This is why a 300mm lens was used to shoot the photo in Figure 5.013. The narrow field of vision and shallow depth of field concentrate all the attention on the goalie. In the same way, the telephoto lens focuses all attention on the girl’s face in Figure 5.010, the butterfly in Figure 5.011 and the hawk in Figure 5.012.
General Applications of Perspective
So far, for the sake of clarity I have only described the way that things look different when seen through a wide-angle lens in comparison to a telephoto lens with respect to field of vision and depth of field. Now I will discuss how different lenses force or change perspective and how this makes them best for certain kinds of shots.
The rule of thumb that states that differences in depth of field and field of vision make wide-angle lenses best for establishing shots and telephoto lenses the lens of choice for tight shots holds true when it comes to the other most important characteristic of lenses: perspective.
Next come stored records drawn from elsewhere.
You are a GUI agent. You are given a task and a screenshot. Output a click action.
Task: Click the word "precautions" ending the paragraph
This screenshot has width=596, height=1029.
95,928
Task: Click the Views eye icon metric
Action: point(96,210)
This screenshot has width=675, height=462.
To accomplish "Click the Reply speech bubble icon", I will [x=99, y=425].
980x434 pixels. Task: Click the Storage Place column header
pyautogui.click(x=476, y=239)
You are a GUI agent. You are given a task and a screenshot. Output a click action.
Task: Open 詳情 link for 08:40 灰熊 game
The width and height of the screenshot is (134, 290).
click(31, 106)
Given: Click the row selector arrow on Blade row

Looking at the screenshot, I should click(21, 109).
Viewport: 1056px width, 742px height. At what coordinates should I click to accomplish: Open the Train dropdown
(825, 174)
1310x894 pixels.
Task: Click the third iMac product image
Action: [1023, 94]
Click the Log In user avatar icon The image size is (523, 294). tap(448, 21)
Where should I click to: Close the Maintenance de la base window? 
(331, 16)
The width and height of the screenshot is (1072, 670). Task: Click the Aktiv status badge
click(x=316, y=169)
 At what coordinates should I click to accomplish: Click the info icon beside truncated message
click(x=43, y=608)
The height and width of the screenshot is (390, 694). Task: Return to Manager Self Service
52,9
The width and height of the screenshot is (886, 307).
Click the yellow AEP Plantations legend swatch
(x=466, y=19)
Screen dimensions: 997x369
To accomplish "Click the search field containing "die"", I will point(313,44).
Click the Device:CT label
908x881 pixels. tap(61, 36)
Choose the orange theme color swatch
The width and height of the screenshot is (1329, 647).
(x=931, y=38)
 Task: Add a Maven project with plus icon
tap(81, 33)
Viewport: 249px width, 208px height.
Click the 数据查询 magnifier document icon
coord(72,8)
As I stated above, ultrawide-angle lenses distort the image so it ends up looking like what you see through a peephole in a door. Everything seems bowed and bulbous, as if the image was plastered to half a transparent sphere about the size of a soccer ball and then held up to your face. With the camera at eye level, a twelve-foot high pillar, two feet wide, right in the middle of the frame, would seem to be just inches wide at the top and the base, but fat, bloated, and about five feet wide in the middle. This is the “fisheye” distortion of an ultrawide, 10mm lens.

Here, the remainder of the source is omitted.